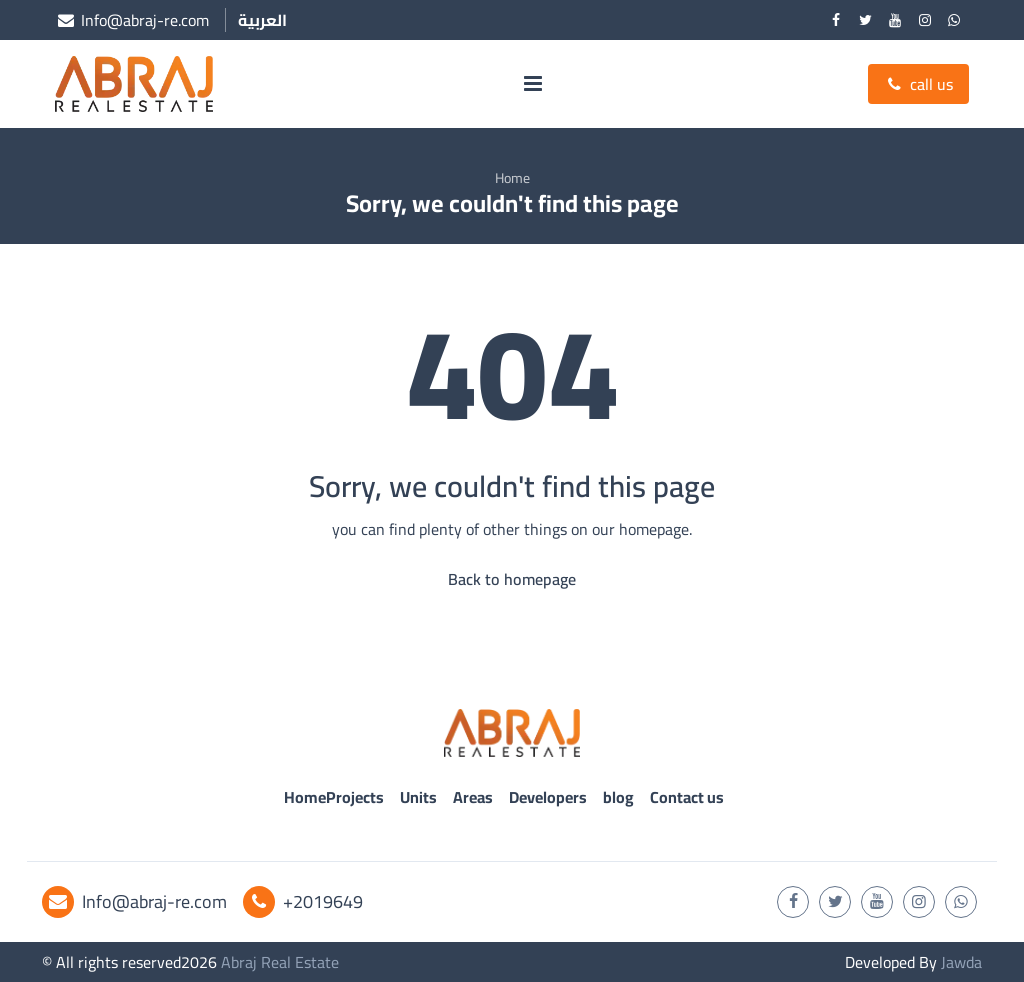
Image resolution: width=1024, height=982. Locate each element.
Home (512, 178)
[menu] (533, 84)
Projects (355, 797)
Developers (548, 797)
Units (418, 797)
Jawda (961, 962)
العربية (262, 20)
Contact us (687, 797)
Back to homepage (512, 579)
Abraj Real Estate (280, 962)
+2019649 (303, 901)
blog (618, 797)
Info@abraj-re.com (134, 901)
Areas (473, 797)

---

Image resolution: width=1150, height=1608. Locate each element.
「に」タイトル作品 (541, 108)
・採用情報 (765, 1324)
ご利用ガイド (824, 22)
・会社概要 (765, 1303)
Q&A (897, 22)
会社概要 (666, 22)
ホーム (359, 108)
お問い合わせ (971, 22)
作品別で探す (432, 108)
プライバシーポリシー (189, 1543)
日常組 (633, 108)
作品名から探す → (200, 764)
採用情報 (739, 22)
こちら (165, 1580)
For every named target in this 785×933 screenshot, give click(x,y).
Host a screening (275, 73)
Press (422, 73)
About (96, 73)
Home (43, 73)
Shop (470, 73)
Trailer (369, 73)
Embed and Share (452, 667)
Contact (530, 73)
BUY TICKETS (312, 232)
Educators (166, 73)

...

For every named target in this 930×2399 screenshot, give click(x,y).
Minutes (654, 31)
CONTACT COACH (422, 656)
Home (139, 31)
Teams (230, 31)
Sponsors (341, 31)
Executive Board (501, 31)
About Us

- _OPDRACHT INSTRUCTIES_: Hernoem alsjeblieft "Trailer" tot "Teaser" in de gegevens, beginnend bij de regel met "ホーム (359, 108)" en doorlopend tot en met de regel met "Educators (166, 73)". Geef alleen die regels terug en laat de rest ongewijzigd.

- _VOLLEDIG ANTWOORD_:
ホーム (359, 108)
お問い合わせ (971, 22)
作品別で探す (432, 108)
プライバシーポリシー (189, 1543)
日常組 (633, 108)
作品名から探す → (200, 764)
採用情報 (739, 22)
こちら (165, 1580)
For every named target in this 785×933 screenshot, give click(x,y).
Host a screening (275, 73)
Press (422, 73)
About (96, 73)
Home (43, 73)
Shop (470, 73)
Teaser (369, 73)
Embed and Share (452, 667)
Contact (530, 73)
BUY TICKETS (312, 232)
Educators (166, 73)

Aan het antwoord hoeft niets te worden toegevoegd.